The covalent attachment of cysteine to xyloglucan was achieved by the formation of ester bonds between the hydroxyl group of the xyloglucan and a carboxylic acid group of the cysteine (Leitner et al., 2003; Bilicic et al., 2005). Xyloglucan-cysteine thiomer was prepared by adapting the procedure given in the literature (Constantia et al., 2001). Xyloglucan (2 g) was dissolved in 250 mL of de-mineralized water under constant mechanical stirring for 15 min. This solution was stirred for 30 min and cysteine hydrochloride (4 g) was added to reaction mixture in a weight-ratio of 1:2 (polymer: cysteine). In order to evaluate effect of pH on coupling reaction, the pH was adjusted using 0.1 N NaOH to 2, 3, 4, 5 and 6 then reaction mixtures were incubated for 3 h under continuous stirring. After precipitation with acetone, the reaction product was rinsed with acetone: water (1:1) in order to remove unreacted moieties and finally washed with acetone before drying at room temperature followed by drying in a vacuum oven (-600 mm of Hg, 40 oC, 24 h).


Fourier transform infra-red spectroscopy

FTIR study was performed using FT-IR spectrometer (FTIR, Jasco 460) on xyloglucan and thiomer (xyloglucan-cysteine conjugate) to confirm the formation of conjugate between xyloglucan and cysteine HCl.

Differential Scanning Calorimetry

Differential scanning calorimetric (DSC) measurements on xyloglucan and thiomer were carried out to study thermal behavior (DSC 823e, Mettler Toledo, Melbourne, Australia). The instrument was calibrated using indium (156 oC), tin (232 oC) and zinc (419.5 ºC) as internal standards. Samples of 4 - 10 mg were placed in aluminium pans (Al-Crucibles, 40 Al) and sealed. The probes were heated from 30 to 300 ºC at a rate of 10 °C/min under nitrogen atmosphere.

Thiol group determination

Amount of free thiol groups on the thiomer was determined by iodimetry, as per the procedure given by (Bernkop, 1999).
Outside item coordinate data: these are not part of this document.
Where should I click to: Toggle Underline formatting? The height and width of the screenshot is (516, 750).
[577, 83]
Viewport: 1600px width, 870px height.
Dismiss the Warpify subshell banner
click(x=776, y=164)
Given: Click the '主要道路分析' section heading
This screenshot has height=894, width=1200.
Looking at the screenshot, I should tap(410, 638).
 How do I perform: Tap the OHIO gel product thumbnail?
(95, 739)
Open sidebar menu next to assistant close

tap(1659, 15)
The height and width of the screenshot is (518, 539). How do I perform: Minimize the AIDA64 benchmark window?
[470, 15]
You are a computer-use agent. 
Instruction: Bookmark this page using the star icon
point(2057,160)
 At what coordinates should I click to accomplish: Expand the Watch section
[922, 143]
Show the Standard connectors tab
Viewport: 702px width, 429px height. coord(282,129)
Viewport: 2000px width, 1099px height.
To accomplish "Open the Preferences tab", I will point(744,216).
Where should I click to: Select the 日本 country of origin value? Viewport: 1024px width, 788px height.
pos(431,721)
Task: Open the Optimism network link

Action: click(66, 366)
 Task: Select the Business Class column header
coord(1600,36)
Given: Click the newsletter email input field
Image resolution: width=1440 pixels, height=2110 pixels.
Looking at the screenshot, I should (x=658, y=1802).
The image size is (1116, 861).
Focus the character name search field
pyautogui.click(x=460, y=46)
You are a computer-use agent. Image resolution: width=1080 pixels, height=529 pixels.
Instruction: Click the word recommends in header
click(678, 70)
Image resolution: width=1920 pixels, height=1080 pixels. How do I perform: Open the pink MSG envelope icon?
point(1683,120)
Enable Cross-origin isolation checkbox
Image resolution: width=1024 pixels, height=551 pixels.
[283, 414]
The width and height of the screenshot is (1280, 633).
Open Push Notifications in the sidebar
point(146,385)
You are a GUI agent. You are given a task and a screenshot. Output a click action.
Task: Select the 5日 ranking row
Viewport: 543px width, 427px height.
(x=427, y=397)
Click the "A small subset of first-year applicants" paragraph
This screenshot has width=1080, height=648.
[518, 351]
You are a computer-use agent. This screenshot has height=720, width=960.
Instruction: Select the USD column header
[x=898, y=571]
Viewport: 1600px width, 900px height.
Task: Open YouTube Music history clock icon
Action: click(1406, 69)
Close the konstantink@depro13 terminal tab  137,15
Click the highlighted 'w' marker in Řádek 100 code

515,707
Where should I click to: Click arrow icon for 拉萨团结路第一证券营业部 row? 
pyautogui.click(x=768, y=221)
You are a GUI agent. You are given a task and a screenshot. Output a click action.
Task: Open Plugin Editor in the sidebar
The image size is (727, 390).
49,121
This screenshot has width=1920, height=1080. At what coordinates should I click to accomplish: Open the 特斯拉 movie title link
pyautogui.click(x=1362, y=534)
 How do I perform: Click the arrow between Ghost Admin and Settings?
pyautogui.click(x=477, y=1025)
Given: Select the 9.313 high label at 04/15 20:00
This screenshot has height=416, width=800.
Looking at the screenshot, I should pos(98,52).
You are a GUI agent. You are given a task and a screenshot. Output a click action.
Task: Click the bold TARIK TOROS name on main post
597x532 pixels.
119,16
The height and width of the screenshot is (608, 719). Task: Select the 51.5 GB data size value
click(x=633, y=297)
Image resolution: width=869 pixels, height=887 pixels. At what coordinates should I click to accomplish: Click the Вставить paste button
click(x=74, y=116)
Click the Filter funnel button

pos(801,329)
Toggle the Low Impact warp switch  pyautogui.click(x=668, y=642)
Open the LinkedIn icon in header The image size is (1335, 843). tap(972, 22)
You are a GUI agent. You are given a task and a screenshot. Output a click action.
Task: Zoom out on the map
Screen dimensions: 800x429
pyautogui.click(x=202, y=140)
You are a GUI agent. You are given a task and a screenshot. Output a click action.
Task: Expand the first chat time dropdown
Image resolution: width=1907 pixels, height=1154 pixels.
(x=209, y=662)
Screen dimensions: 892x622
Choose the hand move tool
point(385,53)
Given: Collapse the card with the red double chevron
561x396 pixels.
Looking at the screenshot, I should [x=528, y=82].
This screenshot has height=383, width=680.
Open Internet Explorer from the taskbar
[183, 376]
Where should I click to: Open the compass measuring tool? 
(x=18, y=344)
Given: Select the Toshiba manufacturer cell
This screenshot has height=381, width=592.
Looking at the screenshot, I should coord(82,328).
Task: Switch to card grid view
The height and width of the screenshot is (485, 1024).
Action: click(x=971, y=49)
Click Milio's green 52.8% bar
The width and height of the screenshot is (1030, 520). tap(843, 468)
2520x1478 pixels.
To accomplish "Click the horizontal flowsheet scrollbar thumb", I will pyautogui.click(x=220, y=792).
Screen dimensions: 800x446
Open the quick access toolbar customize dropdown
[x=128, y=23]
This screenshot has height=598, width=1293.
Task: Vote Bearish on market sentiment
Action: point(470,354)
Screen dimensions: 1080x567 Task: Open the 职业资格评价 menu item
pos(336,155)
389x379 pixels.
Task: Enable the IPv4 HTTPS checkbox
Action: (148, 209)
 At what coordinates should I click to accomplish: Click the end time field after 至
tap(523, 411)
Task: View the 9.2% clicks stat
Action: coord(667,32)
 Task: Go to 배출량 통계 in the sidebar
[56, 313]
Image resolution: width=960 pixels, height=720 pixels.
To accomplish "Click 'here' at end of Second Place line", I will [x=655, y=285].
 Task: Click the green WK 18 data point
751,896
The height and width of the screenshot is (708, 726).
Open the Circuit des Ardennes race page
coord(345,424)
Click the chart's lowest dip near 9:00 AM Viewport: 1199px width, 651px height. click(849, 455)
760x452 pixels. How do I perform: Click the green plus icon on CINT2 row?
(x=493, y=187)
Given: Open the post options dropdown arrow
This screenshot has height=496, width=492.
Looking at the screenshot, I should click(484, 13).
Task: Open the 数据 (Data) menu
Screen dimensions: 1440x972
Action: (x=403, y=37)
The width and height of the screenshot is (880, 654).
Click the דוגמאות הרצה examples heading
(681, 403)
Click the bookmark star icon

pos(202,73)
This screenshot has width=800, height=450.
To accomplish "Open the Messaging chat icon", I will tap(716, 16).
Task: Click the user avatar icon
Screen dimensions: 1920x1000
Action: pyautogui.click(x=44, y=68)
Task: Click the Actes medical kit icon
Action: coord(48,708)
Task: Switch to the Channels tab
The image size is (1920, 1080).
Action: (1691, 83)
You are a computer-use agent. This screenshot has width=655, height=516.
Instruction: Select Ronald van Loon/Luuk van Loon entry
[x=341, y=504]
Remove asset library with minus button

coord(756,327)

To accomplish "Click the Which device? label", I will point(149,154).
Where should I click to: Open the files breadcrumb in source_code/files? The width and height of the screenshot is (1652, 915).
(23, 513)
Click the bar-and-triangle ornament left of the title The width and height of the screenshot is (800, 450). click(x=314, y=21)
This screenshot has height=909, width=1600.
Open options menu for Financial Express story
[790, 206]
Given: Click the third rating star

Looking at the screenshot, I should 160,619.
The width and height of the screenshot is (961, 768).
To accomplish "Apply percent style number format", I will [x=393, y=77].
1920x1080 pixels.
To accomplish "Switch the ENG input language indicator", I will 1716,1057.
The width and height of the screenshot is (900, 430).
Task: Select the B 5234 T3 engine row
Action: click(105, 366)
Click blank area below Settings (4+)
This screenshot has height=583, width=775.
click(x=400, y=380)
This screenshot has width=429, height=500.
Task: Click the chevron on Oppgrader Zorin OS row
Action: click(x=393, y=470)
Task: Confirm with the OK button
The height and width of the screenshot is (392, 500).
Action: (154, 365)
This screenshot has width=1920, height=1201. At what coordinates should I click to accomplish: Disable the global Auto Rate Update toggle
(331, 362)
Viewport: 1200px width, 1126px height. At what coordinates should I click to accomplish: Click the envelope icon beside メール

The degree of thiolation was determined by quantifying the amount of thiol groups on the thiomer. Thiomer (200 mg) was taken in I2 flask and hydrated in sufficient amount of demineralised water. The pH was adjusted to 2-3 with 1M HCl. 10 mL of Standard 0.1 N iodine solution was added, stoppered and agitated for 10 min. The excess I2 was titrated with standard 0.1 N sodium thiosulphate using starch solution as indicator.

Blank determination was carried out as per the procedure mentioned above excluding thiomer. The amount of thiol groups present on the thiomer was determined using formula:

% Thiol group content = [(Blank-Proper) x 0.1 x 0.066 x 100] /0.1 x weight of thiomer

Disulfide group content (Constantia et al., 2001)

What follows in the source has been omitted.